Problems and tasks:
**1)** In the thread on quadratic performance issues, what change to the function beside does the second post say helps quite a bit?
**2)** List every distinct version string of pretty or ghc that the thread on quadratic performance issues mentions.
**3)** For each statement, say whether it agrees with the thread on quadratic performance issues, and quote the words of the thread that decide it. (a) The first poster thinks the bug also affects haddock. (b) The before-and-after timings in the second post were measured with ghc-8.0. (c) The test case was simplified from a GHC ticket.

Quadratic performance issues #32

jwaldmann · 2016-02-05T21:47:54Z

Try this:

import Text.PrettyPrint
import System.Environment
main = do
  [ s ] <- getArgs
  print $ iterate ( \ x -> fsep [ text "a" , x <+> text "b" ] ) empty !! read s

on my machine:

input | runtime in sec

100   |  0.1
200   |  1.1
300   |  4.4
400   | 11.4

This testcase is simplified from https://ghc.haskell.org/trac/ghc/ticket/7666
I think this bug (gut feeling - some quadratic behaviour) has been sitting there for a long time.
I do think this is serious. I think it also hurts haddock.

pretty-1.1.3.2 for ghc-8.0.0.20160111 and pretty-1.1.2.0 for ghc-7.10.3

The text was updated successfully, but these errors were encountered:

haskell/pretty#32

thomie · 2016-02-06T18:11:45Z

Changing $! to $ in the function beside helps quite a bit:

input	before (s)	after (s)
100	0.19	0.12
200	1.7	0.35
400	17	1.3

This is with ghc-7.10.3 -O and pretty-1.1.3.2.

git bisect points at 6e01b2e and ghc/ghc@ac88f11.

Recorded information:
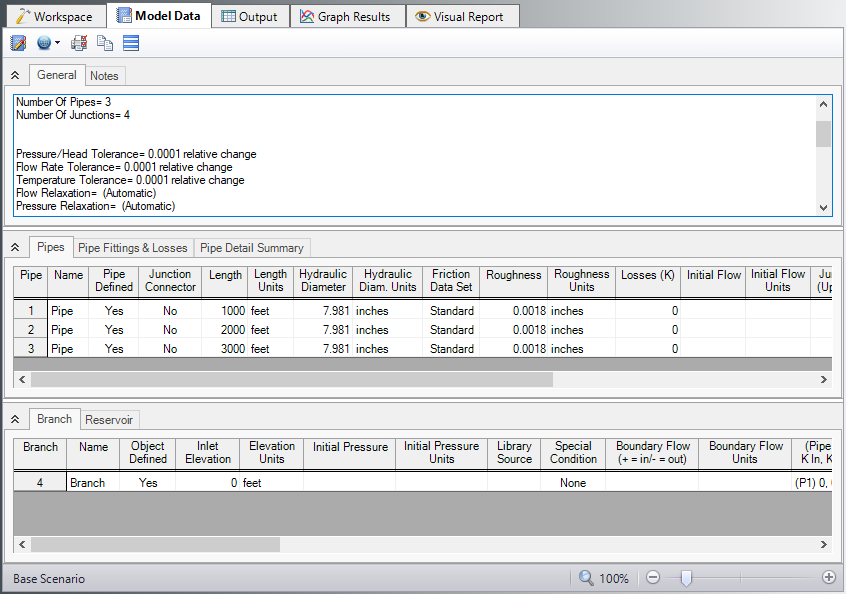This screenshot has height=594, width=846.
Task: Click the Model Data Control notebook icon
Action: pos(18,43)
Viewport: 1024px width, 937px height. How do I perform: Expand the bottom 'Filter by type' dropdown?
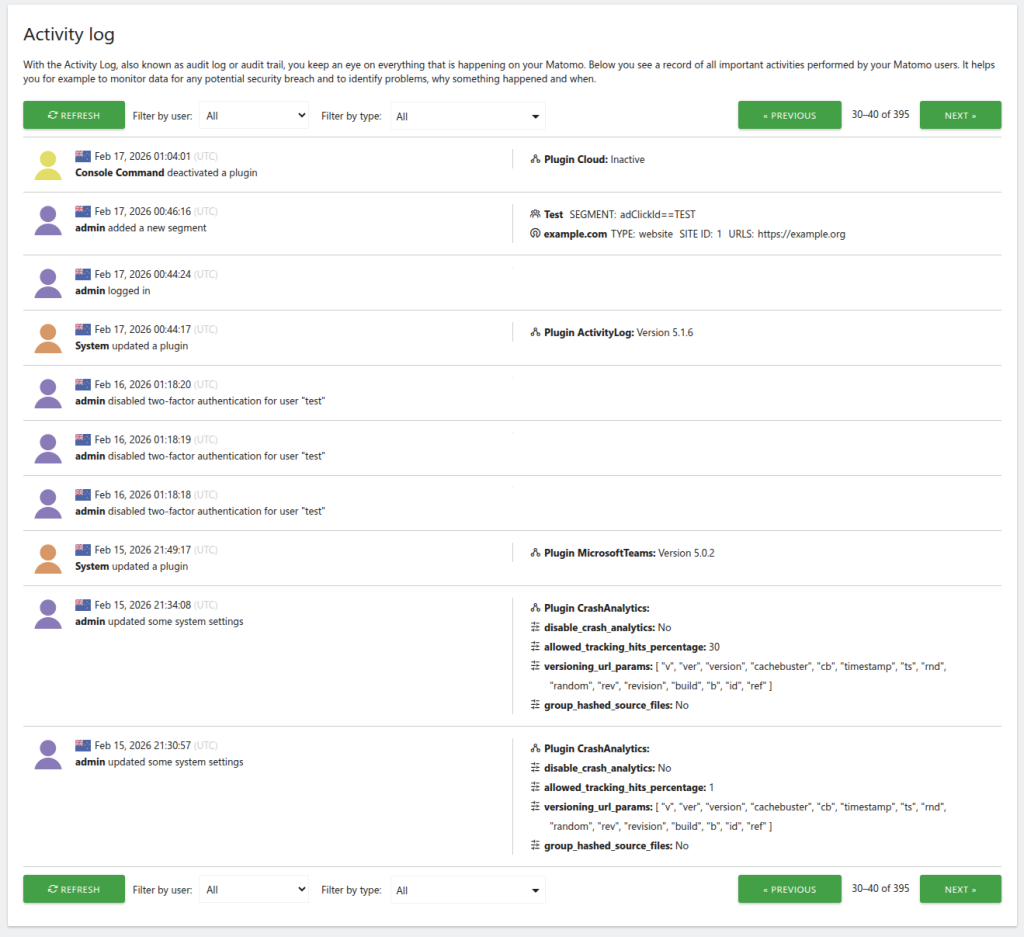[x=467, y=890]
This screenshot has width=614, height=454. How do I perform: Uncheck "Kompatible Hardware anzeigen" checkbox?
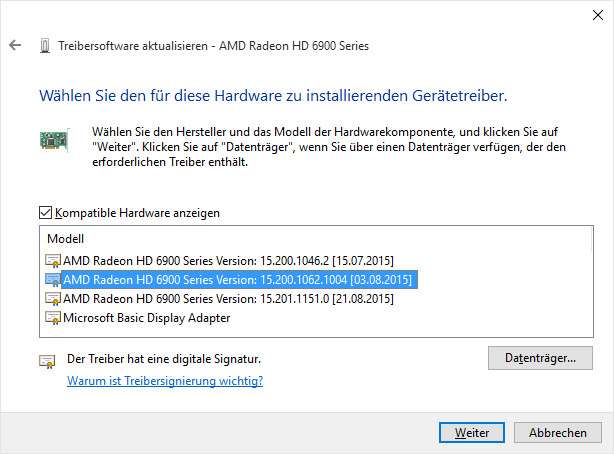pos(46,213)
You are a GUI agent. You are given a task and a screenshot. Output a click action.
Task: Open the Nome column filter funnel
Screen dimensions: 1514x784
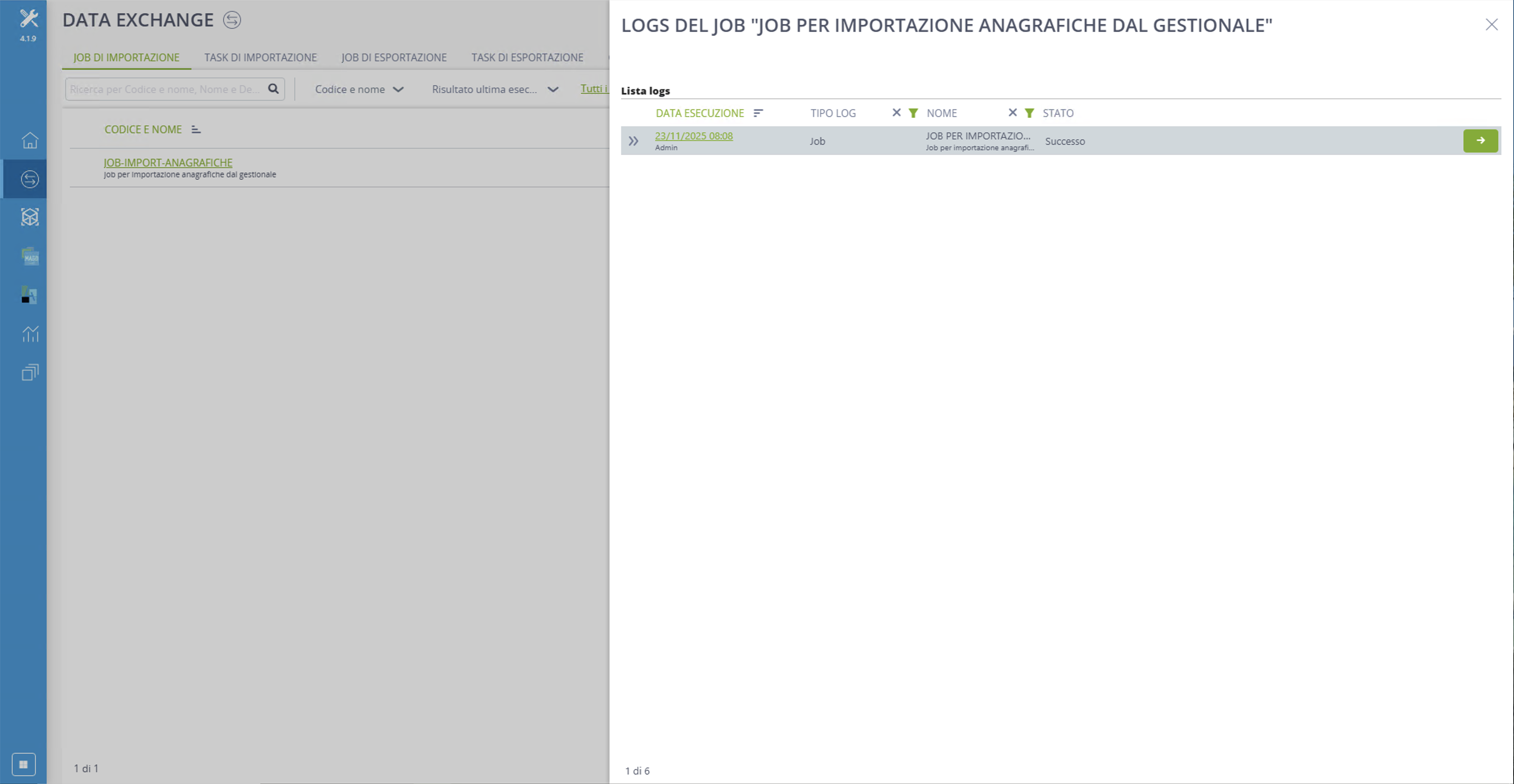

The answers:
**1)** Changing $! to $ in the function beside.

**2)**
pretty-1.1.3.2
ghc-8.0.0.20160111
pretty-1.1.2.0
ghc-7.10.3

**3)**
(a) Yes: "I think it also hurts haddock."
(b) No: "This is with ghc-7.10.3 -O and pretty-1.1.3.2."
(c) Yes: "This testcase is simplified from https://ghc.haskell.org/trac/ghc/ticket/7666"